Bad corporate governance has received a lot of negative press lately, but unless you’re a Tyco shareholder, don’t let it get you down: a board of advisers or directors remains one of the most powerful weapons in your management arsenal. Surround yourself with the right people, and your company can quickly increase its credibility and gain access to potential customers, suppliers and investors. Most important, a board can bring fresh ideas, new perspectives and hard-won lessons to the management table-which is great for lone-wolf entrepreneurs who make decisions in a vacuum.
But as recent corporate scandals suggest, building and running a successful board takes more than convening a gaggle of yes men for monthly backslapping sessions. Selecting suitable advisers and structuring their efforts are keys to effective boarding.
1. Who should I choose?
The most effective boards comprise people with mission-critical experience and expertise that you and your senior executives lack today or will need more of in the future. So the first step in building a team of advisers is simply to catalogue those shortcomings and keep them in mind when developing your list of candidates. For example, if marketing experience is lacking, add an adviser with deep marketing roots to your wish list; if you’re hoping to raise venture capital in the next couple of years, target people with experience in raising private investment.
While potential members of your advisory council might have varied backgrounds, they must all “be able to act in the best interest of the company, with no vested interest in couching the truth,” says John Wilson, chairman of TEC Canada, a Calgary-based executive-networking organization. Competitors, suppliers and customers, therefore, don’t make for good board members.
Nor do family members. “You’re looking for people with independent minds that can ask tough questions,” says Tim Rowley, a professor of strategic management at the Rotman School of Management in Toronto. “By hiring friends, you usually decrease that ability.”

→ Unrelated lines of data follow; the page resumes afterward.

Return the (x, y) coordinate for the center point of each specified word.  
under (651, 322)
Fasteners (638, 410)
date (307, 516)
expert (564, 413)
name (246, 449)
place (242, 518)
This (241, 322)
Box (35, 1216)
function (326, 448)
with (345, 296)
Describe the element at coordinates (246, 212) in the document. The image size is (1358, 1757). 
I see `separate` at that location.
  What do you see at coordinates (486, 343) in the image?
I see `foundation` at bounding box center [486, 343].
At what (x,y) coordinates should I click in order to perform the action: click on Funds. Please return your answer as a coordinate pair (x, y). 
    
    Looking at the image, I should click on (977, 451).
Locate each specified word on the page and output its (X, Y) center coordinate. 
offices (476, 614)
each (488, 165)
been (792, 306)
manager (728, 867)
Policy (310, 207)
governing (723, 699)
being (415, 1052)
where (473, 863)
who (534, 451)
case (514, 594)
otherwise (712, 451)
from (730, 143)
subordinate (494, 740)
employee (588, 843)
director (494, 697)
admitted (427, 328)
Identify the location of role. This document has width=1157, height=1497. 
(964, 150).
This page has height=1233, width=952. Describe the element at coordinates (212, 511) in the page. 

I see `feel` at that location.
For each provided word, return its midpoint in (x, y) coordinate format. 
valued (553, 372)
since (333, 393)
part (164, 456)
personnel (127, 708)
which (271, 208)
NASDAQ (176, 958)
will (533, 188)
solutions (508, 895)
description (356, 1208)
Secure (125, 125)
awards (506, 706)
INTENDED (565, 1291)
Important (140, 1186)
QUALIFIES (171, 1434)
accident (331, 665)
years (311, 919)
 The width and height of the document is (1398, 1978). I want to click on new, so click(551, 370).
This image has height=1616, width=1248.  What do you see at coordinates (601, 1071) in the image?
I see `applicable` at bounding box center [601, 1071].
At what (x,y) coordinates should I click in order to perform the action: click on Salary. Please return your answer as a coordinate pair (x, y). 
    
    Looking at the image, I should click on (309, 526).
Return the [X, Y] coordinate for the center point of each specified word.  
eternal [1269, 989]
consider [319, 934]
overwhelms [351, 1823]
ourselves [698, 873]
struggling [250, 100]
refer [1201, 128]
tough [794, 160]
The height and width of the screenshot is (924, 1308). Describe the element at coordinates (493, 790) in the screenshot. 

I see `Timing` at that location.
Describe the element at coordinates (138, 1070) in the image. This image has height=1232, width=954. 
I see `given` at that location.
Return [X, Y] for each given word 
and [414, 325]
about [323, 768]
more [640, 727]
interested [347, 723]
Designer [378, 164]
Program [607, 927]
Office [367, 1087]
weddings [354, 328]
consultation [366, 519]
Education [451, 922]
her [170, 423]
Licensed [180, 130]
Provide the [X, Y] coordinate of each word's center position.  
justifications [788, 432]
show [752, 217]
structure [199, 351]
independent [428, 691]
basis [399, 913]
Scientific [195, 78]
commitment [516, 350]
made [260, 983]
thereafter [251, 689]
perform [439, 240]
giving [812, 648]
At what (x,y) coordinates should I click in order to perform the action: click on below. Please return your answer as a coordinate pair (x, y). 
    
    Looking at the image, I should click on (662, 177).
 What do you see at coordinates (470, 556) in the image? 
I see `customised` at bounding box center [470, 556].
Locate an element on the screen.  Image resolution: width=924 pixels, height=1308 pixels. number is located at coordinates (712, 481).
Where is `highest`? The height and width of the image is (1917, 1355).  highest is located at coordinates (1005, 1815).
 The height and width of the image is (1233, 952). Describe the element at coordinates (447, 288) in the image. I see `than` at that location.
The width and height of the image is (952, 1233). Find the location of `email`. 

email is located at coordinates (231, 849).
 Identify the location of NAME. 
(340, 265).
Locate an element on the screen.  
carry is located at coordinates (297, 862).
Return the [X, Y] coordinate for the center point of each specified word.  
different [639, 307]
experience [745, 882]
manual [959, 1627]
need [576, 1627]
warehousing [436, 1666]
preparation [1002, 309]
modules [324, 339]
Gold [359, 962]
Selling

2. Where do I find candidates?
Chances are suitable candidates are within your personal and professional network. That said, don’t be afraid to aim high: many big-name entrepreneurs give their time to no-name companies if there’s a clear benefit to their participation. If you’re short of ideas, a professional search firm can help widen the net.
3. Why would anyone sit on my board?
Board members never work for free, and you wouldn’t want them to: a director that enjoys no reward for being on your board is unlikely to remain engaged for long. However, compensation comes in many forms.
Cash is one option. But Rowley says equity works better, as it can align the interests of board members and the company at large. If you don’t want to dilute your shareholdings or you want to avoid the hassle of distributing shares in a private company, then consider compensating directors in kind, suggests Dave Taylor, principal of Colorado-based Growing Ventures, a business advisory for startup companies.
“If you were a video rental firm, you could offer board members free rentals,” says Taylor. “It sounds a little trivial on the one hand, but on the other hand, it does show that you’re interested in their experience as customers and you’re giving them the chance to be full community members.”
In fact, the rewards don’t have to be tangible. “Many people are drawn to the vision that a CEO has for a company and the excitement of being involved with something that’s going somewhere”, says Wilson. “Plus, they get to tap into the intellectual capital of other CEOs.”
4. What should my board do?
To run a successful board meeting, you should:
- Give all advisers the opportunity to voice their concerns and opinions;
- Facilitate the free flow of information so that members are informed of corporate developments in a timely manner;
- Prevent CEOs and chairpeople from dominating the discussions.
Set and distribute an agenda ahead of time so that meetings stay focused and every necessary issue is addressed. Rowley recommends starting each board meeting with an overview of the company’s business strategy and its exposures to risk, including any changes that have occurred in these areas since the last board meeting. (A board isn’t helpful if its members don’t know the full scope of what’s going on in your company.) After that, anything goes: solving corporate challenges, addressing shareholder concerns and simply answering the CEO’s questions are all appropriate topics for discussion. Minutes should be taken so that no valuable information or ideas are lost.
5. When should my board meet?
Monthly to quarterly meetings are appropriate for most companies, but don’t let the time between meetings go to waste: advisers can contribute outside the boardroom, too. Give more enthusiastic members of the board special assignments, such as meeting with department heads to review business results and strategy in detail. Take them to see customers or your banker.
6. How do I keep board members on track?
Clearly outline your expectations of each board member in an adviser’s agreement. This will avoid surprises for your board members and will give you a document to work from should an adviser fail to perform his or her duties. Regardless, review the performance of each board member annually.
And when an adviser continues to underperform? It’s your duty to yourself and other directors to cut him loose. “The length of time a person should sit on a board should be equal to the amount of time they are making a significant contribution to that board,” says Wilson. “As long as ideas are kept fresh, and honesty and trust are present among members, there is no telling how long someone can sit on a board.”
Finally, show off your board: list directors’ names on your letterhead or website, and send board announcements to your investors and other stakeholders. If your board members have the power to increase the cachet of your company, then take every advantage you can.